Please rewrite the material between the lines holding "Task: Toggle Stampata" and "Expand the tab", inclusive, substituting "drop-down list" for each "dropdown" and changing nothing else.

+++ Given data

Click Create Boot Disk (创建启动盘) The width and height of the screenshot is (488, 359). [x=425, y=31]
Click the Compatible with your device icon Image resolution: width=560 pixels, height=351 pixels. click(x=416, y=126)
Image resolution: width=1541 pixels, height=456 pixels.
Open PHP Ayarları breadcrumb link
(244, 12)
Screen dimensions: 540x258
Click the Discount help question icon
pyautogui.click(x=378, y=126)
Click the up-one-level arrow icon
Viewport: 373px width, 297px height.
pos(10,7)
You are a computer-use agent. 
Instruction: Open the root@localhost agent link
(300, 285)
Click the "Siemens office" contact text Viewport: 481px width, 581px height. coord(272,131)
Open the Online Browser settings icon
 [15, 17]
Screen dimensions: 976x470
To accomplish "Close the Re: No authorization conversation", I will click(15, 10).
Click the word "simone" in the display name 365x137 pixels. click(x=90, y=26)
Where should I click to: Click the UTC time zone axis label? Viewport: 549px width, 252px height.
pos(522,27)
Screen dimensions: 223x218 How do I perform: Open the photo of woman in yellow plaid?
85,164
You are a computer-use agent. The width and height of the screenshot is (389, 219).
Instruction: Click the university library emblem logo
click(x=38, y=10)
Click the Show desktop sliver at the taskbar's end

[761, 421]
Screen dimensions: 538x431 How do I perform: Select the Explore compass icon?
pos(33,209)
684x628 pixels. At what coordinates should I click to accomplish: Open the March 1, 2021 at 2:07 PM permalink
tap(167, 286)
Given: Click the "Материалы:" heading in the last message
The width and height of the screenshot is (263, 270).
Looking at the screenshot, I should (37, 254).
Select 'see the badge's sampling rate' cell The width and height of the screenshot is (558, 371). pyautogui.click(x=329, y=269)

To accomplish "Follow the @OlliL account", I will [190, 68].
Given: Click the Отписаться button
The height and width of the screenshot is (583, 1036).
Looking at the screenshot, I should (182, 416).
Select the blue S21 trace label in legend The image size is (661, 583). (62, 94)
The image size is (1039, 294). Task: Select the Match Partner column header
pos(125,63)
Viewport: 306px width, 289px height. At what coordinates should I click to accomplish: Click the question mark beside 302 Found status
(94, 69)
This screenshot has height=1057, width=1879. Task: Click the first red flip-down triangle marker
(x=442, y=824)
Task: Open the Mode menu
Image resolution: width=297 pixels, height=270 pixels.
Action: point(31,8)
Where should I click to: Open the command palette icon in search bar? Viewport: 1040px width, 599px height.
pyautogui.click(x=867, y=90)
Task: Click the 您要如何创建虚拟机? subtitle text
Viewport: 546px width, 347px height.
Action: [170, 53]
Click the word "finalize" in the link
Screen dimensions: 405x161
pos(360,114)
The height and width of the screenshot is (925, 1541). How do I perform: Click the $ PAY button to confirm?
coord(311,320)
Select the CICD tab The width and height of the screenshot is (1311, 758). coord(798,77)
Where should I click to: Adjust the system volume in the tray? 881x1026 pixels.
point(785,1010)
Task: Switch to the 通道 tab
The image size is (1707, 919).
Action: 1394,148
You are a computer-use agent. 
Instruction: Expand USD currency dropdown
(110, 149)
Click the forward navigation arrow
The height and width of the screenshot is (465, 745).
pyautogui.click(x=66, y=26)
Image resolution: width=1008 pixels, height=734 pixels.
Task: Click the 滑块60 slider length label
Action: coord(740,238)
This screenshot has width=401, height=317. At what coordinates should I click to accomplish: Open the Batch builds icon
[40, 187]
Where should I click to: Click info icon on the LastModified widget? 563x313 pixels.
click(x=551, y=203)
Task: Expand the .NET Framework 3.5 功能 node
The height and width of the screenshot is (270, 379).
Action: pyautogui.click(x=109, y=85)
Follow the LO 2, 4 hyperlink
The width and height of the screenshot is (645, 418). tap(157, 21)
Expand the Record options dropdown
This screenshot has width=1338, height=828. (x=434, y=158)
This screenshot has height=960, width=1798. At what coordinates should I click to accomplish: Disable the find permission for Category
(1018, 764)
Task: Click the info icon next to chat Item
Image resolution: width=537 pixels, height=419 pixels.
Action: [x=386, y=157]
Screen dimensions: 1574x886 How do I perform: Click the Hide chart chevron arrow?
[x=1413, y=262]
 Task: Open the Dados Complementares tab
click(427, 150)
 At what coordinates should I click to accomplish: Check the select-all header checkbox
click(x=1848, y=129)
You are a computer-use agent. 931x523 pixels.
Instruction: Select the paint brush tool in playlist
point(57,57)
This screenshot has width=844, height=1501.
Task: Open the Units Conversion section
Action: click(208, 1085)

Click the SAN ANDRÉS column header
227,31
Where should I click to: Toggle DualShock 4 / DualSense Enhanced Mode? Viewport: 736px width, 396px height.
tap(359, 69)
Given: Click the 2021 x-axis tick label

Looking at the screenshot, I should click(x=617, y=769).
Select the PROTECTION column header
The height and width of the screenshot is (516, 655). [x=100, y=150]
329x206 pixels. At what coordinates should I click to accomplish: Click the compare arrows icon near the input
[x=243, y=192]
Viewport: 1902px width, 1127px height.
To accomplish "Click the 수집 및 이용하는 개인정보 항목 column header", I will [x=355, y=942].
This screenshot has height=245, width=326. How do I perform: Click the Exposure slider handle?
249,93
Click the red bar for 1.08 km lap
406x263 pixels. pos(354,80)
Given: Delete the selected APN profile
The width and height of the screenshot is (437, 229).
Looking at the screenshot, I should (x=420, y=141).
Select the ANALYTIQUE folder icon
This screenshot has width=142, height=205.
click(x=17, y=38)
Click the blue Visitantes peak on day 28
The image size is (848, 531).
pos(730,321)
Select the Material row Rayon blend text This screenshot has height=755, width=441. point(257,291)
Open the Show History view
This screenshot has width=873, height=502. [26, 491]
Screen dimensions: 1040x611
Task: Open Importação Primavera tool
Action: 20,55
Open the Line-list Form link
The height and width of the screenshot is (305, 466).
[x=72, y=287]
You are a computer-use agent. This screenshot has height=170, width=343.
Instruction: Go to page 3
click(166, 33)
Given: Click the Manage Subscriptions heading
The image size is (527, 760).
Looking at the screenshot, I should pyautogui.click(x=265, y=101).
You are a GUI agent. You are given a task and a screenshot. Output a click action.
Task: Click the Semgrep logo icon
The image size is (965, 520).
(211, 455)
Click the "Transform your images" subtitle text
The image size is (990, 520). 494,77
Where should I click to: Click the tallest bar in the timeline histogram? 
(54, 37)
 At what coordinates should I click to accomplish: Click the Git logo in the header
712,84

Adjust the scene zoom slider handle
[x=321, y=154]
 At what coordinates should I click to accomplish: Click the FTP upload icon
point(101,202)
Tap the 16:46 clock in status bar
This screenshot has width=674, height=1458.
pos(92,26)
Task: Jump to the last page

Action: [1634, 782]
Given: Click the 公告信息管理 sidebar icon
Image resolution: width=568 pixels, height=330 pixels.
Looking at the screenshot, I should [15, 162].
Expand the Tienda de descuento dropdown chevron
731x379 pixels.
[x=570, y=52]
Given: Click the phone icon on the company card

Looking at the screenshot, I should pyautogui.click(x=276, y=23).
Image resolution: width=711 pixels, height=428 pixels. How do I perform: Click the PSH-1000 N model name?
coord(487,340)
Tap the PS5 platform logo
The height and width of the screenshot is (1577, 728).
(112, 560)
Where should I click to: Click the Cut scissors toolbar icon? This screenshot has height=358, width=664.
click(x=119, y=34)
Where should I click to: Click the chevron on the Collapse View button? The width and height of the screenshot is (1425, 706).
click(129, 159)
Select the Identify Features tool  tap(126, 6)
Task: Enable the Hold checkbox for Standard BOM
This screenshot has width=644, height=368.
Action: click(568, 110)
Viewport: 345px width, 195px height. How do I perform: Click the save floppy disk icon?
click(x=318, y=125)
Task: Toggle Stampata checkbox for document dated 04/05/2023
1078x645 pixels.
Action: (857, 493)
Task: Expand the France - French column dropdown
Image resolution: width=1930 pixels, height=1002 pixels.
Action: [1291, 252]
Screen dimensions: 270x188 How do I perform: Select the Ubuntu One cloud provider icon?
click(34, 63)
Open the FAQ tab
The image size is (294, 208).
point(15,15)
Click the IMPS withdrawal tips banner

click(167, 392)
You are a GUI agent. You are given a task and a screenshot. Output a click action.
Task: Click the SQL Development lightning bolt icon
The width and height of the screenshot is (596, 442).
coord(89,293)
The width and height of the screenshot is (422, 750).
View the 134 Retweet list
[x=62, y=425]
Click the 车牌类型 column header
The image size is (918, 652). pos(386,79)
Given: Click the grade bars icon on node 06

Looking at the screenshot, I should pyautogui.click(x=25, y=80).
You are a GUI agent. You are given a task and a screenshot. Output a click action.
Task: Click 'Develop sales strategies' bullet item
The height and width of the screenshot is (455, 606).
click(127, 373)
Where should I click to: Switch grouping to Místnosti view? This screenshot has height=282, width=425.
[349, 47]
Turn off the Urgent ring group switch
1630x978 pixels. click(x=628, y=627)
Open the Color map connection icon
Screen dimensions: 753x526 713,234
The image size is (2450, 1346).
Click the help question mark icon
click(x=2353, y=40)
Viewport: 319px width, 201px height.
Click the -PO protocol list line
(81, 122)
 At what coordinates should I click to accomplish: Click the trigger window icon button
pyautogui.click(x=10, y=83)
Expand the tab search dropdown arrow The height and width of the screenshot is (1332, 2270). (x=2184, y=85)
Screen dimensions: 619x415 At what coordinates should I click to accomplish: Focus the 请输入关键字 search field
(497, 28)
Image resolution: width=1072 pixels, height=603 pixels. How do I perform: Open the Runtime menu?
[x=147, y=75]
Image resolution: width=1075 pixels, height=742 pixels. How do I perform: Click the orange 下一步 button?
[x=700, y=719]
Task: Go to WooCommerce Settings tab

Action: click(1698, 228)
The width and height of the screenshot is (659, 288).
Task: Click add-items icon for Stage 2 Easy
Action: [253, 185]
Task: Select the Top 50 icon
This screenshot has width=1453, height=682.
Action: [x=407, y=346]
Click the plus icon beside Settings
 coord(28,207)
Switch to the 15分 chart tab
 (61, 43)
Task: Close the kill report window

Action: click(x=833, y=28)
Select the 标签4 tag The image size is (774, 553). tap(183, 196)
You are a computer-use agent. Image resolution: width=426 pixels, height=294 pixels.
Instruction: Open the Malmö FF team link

++++++

> **Expected answer**:
Task: Toggle Stampata checkbox for document dated 04/05/2023
1078x645 pixels.
Action: (857, 493)
Task: Expand the France - French column drop-down list
Image resolution: width=1930 pixels, height=1002 pixels.
Action: [1291, 252]
Screen dimensions: 270x188 How do I perform: Select the Ubuntu One cloud provider icon?
click(34, 63)
Open the FAQ tab
The image size is (294, 208).
point(15,15)
Click the IMPS withdrawal tips banner

click(167, 392)
You are a GUI agent. You are given a task and a screenshot. Output a click action.
Task: Click the SQL Development lightning bolt icon
The width and height of the screenshot is (596, 442).
coord(89,293)
The width and height of the screenshot is (422, 750).
View the 134 Retweet list
[x=62, y=425]
Click the 车牌类型 column header
The image size is (918, 652). pos(386,79)
Given: Click the grade bars icon on node 06

Looking at the screenshot, I should pyautogui.click(x=25, y=80).
You are a GUI agent. You are given a task and a screenshot. Output a click action.
Task: Click 'Develop sales strategies' bullet item
The height and width of the screenshot is (455, 606).
click(127, 373)
Where should I click to: Switch grouping to Místnosti view? This screenshot has height=282, width=425.
[349, 47]
Turn off the Urgent ring group switch
1630x978 pixels. click(x=628, y=627)
Open the Color map connection icon
Screen dimensions: 753x526 713,234
The image size is (2450, 1346).
Click the help question mark icon
click(x=2353, y=40)
Viewport: 319px width, 201px height.
Click the -PO protocol list line
(81, 122)
 At what coordinates should I click to accomplish: Click the trigger window icon button
pyautogui.click(x=10, y=83)
Expand the tab search drop-down list arrow The height and width of the screenshot is (1332, 2270). (x=2184, y=85)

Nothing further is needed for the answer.